この考えは、私の友人を前にしている時、あながち突飛な発想でもない。
「バカと煙は何とやら?」
相変わらず、気を抜くといつの間にか屋上に上がっている…私の友人に尋ねた。
「…うるさいよ」
無愛想に返す彼女。
左手首には真新しい包帯。
リストカットの痕。
「何でそんなに好きなのかな〜?」
「安心するから」
「どうして?」
青い空を見上げていった彼女。
「ここなら、いつでも死ねる」
それから黙り込んで下を見下ろす。
私はどすればいいの?
私にどうして欲しいわけ?
「精神安定剤足りてないんじゃない?」
私が皮肉にそう言えば
「さっき飲んだ」
こんな返事。
こんな返答期待してない。
溶けるような、甘い視線。
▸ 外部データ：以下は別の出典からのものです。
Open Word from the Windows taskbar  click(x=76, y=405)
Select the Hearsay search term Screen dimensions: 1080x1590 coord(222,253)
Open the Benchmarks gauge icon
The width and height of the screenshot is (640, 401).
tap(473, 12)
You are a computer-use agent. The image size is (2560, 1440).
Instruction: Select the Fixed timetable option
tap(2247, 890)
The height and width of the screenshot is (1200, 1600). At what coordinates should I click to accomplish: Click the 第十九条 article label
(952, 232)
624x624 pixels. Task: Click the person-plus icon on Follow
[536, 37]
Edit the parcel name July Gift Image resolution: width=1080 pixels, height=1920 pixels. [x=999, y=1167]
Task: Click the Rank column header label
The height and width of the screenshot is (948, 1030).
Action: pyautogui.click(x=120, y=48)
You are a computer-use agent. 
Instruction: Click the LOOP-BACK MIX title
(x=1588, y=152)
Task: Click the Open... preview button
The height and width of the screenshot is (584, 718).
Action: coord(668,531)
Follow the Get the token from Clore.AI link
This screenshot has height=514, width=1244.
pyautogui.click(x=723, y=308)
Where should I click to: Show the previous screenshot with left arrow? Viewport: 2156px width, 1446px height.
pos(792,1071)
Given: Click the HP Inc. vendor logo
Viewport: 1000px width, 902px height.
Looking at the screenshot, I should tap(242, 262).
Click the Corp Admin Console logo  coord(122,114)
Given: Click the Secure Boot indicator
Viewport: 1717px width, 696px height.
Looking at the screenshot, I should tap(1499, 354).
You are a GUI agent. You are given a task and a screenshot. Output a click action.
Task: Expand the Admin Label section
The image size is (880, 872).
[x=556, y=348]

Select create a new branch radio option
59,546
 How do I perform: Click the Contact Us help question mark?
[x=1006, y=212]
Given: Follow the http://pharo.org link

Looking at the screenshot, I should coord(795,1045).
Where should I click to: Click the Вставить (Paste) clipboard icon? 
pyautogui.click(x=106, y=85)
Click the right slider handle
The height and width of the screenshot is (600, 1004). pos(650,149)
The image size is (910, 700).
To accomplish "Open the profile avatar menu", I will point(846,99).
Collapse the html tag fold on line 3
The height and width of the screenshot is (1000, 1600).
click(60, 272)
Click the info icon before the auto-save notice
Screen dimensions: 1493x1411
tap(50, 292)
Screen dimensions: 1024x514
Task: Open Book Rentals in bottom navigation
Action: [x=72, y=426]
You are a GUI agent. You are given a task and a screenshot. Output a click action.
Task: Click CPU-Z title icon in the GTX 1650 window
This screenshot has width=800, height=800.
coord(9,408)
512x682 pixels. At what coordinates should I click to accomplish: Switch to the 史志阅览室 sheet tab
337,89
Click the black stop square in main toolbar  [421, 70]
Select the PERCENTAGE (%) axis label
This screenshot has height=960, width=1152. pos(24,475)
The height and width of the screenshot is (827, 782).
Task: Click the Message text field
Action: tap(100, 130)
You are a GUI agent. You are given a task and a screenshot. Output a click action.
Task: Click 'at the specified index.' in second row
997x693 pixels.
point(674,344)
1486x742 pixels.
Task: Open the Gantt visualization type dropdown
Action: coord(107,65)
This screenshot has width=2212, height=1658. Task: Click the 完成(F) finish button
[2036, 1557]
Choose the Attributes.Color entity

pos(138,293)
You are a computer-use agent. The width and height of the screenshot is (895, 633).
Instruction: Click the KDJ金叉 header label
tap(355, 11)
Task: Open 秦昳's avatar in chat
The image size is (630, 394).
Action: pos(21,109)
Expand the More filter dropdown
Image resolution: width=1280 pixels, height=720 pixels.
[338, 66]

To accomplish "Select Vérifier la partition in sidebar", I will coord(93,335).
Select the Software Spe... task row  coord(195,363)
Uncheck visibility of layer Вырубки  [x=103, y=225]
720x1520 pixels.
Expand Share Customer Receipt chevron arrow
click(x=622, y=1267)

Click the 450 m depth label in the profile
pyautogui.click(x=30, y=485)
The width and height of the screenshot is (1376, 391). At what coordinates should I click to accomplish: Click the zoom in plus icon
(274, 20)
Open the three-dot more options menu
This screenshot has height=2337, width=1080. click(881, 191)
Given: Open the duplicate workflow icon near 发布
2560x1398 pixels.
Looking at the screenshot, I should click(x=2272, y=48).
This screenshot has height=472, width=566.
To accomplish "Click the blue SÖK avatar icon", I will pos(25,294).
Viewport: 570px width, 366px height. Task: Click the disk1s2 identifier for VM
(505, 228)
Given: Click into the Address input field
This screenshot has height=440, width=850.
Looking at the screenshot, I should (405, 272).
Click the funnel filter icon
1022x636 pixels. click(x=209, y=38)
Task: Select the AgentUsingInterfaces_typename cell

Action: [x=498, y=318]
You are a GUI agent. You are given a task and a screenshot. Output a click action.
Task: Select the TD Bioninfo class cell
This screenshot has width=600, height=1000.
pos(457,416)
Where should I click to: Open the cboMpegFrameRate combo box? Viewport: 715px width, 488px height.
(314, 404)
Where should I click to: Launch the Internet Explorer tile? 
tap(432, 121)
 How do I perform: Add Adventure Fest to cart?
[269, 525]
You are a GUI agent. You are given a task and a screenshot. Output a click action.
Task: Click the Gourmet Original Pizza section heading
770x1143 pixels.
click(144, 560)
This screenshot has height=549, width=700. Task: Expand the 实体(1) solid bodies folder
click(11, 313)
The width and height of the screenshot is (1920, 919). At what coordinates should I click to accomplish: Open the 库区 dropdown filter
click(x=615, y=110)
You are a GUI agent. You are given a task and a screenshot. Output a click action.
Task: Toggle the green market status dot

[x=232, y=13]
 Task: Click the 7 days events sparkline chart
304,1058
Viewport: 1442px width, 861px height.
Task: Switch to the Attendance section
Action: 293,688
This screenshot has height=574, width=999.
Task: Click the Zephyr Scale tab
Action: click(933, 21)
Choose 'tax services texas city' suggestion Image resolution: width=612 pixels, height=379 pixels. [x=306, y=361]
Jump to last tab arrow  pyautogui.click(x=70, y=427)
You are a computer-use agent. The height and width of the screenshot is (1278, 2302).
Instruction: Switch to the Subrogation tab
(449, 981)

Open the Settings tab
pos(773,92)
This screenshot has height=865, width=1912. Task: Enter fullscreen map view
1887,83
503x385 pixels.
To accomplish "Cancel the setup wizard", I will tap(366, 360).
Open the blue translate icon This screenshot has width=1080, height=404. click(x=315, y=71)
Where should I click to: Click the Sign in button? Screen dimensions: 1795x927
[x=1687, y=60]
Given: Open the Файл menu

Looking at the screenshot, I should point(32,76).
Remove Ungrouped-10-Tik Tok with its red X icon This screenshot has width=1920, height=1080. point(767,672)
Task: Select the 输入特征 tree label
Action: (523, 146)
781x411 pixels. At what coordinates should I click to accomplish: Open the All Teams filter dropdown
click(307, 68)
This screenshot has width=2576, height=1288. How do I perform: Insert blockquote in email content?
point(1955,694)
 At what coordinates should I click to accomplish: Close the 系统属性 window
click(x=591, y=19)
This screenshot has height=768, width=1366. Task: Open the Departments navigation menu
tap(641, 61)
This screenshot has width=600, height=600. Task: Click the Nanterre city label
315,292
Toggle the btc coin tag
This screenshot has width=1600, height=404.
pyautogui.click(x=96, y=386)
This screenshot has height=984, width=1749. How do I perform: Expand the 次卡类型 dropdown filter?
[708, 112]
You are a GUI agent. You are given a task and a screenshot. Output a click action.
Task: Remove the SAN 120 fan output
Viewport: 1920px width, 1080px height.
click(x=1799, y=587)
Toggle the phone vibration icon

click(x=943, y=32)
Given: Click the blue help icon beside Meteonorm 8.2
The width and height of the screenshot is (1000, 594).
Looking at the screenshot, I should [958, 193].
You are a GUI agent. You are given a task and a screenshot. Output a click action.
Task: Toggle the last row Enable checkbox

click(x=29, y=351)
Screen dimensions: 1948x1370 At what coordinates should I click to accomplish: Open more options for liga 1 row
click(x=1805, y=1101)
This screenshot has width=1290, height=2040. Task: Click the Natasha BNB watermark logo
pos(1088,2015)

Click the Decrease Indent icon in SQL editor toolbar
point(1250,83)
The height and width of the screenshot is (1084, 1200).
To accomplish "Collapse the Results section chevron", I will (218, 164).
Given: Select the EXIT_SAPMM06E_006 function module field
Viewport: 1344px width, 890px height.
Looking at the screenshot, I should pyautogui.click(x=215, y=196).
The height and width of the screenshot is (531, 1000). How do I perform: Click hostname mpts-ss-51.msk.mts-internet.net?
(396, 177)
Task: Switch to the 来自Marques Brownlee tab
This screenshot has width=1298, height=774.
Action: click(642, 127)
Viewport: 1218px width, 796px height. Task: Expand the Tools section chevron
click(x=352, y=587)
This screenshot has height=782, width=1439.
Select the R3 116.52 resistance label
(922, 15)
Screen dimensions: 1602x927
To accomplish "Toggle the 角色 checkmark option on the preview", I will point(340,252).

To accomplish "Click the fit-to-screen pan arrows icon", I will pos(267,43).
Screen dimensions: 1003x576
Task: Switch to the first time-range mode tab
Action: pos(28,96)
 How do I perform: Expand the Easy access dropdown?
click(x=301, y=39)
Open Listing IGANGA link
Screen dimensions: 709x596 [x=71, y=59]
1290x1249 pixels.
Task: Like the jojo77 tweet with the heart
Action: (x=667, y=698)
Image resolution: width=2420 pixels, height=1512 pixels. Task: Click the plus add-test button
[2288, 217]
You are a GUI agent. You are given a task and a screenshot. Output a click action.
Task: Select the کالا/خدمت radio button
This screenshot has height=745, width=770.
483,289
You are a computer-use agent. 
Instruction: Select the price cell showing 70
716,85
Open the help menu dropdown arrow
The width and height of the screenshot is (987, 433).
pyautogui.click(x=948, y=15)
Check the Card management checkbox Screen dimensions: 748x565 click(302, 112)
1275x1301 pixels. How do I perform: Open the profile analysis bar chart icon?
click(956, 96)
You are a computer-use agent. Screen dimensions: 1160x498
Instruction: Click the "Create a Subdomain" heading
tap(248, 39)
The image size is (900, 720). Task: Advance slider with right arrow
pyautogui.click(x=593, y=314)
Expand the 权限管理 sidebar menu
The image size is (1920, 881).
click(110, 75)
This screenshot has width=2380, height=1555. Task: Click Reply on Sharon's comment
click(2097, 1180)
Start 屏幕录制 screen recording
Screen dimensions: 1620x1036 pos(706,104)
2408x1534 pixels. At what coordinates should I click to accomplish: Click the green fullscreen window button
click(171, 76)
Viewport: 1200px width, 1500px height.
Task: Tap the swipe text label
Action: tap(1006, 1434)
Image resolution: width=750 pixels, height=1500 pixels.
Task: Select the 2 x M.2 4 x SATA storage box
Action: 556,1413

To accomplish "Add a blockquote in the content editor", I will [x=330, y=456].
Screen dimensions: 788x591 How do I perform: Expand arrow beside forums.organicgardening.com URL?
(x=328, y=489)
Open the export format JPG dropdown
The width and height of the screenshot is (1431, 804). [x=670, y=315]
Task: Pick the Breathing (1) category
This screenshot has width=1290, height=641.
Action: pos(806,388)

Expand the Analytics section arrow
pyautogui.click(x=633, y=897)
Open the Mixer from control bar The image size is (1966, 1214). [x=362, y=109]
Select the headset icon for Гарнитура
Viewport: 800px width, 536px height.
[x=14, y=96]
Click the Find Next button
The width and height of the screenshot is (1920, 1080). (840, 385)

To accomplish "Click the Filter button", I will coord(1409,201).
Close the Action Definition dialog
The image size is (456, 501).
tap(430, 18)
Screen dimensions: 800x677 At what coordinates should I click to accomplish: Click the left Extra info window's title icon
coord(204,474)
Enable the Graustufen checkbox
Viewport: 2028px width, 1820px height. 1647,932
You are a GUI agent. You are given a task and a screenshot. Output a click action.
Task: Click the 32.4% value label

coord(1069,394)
その目の先にあるのはいつも…
“ 自分の死 ”
いつの日か死に神に魅入られてしまった彼女。
恋するように。
焦がれるように。
死を祈る。
こうして空を見上げる彼女はまるで聖女のよう。
儚く清く美しく。
「早く…死にたいな」
そう呟く彼女はまるでマリアのよう。
強く優しく慈悲深く。
「綺麗な…青空ね」
でもダメ。
死に神なんかにあげられない。
彼女がどれだけ恋していても。
彼女がどれだけ焦がれていても。
彼女がどれだけ想っていても。
絶対、あげない。
「バカ」
今すぐにでもフェンスを越えて、飛び立ってしまいそうな彼女。
その右腕をしっかり掴む。
「何?」
「いい?これから先きっと何十回でも何百回でも言うと思うけど、でもしっかり聞きな」
「何度も言うならしっかり聞かなくても…」
「聞・き・な!」
あくまで右手は放さない。
あんたの右手はね?手首切る為にあるんじゃないのよ!!
「死ぬな」
「………」
「生きて」
「………」
彼女は相変わらずの無表情。
夢見るような定まらない視線で、私の気持ちなんてこれっぽっちも届かない。